Even Allen Frances, the psychiatrist who chaired the DSM task force that expanded autism into ASD, now regrets his role. What was once seen as endearing bashfulness, he says, has been turned into pathology. The ballooning of diagnoses has also fuelled conspiracy theories—about vaccines, food additives, or environmental toxins—that exploit public confusion.
Autism is not unique. ADHD, too, has undergone diagnostic inflation. Once reserved for children who could barely sit still long enough to complete a classroom task, it is now applied to inattentive daydreamers, restless teenagers, and adults who misplace their keys. Prescription rates for stimulant medication have soared. In some countries, stimulant misuse has become a feature of university campuses and high-pressure workplaces. In both autism and ADHD, the consequence is the same: the label unlocks resources, and the line between illness and ordinary difference becomes blurred.
Against this background, the government’s new Thriving Kids proposal is more than a budget repair job. It is an attempt to replace diagnosis-driven rationing with function-based support. Funds would be directed toward needs, not labels. That shift should be welcomed—but only if it avoids the mistakes of the past.

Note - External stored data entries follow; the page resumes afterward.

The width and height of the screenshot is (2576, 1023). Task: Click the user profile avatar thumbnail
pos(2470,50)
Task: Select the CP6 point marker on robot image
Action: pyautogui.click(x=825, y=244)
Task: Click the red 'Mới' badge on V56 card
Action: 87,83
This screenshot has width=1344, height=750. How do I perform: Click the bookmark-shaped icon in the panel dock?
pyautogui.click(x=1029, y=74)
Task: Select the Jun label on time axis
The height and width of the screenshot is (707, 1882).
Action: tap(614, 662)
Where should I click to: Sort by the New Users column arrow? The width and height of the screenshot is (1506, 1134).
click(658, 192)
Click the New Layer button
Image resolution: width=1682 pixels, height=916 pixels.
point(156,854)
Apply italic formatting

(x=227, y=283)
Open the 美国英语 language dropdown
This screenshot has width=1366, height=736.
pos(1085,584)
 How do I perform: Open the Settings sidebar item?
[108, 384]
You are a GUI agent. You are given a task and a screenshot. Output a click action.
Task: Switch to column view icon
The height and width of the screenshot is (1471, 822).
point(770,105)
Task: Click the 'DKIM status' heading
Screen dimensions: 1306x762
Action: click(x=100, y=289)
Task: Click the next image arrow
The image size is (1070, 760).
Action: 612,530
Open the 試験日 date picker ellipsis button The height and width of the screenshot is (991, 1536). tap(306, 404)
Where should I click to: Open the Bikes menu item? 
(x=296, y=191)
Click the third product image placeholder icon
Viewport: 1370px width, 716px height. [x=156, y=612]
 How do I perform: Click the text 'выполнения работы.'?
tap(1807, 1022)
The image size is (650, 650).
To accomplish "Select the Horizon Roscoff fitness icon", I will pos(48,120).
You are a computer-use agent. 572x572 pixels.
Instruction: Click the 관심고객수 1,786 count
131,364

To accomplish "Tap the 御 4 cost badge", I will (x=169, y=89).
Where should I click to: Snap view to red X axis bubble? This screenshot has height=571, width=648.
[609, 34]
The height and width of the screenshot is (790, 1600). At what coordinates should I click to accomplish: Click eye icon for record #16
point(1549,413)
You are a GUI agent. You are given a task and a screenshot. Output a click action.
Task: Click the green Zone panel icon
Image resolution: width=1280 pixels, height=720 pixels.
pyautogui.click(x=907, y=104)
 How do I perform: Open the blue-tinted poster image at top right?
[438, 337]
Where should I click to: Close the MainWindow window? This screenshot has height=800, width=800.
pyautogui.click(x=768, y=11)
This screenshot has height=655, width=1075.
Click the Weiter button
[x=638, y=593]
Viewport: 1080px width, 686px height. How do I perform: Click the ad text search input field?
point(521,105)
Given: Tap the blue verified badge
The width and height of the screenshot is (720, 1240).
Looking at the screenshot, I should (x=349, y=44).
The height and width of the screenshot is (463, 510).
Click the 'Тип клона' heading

Merely rebadging services without changing incentives will not work. If providers are still paid per therapy session, the treadmill of overservicing will continue. If families still perceive diagnosis as the golden ticket, demand for labels will persist.
What’s needed is a true functional model: support tied to what a child can or cannot do, not to what label a psychiatrist or paediatrician writes on a form. Schools, health clinics, and community services should provide foundational help without requiring a psychiatric certificate. When children improve, supports should taper. When they fall behind, help should flow quickly—without the Kafkaesque wait for a diagnosis.
And this is not just an Australian issue. From the United States to Scandinavia, diagnosis-based systems face the same trap: categories expand without limit, costs spiral, and incentives reward the appearance of illness rather than the pursuit of recovery.
The NDIS was born out of compassion. Its survival depends on hard-headed realism: diagnosis should not be the price of care, nor should labels become lifelong shackles. If a new program can break that cycle, it will not only save the scheme, it will save our children.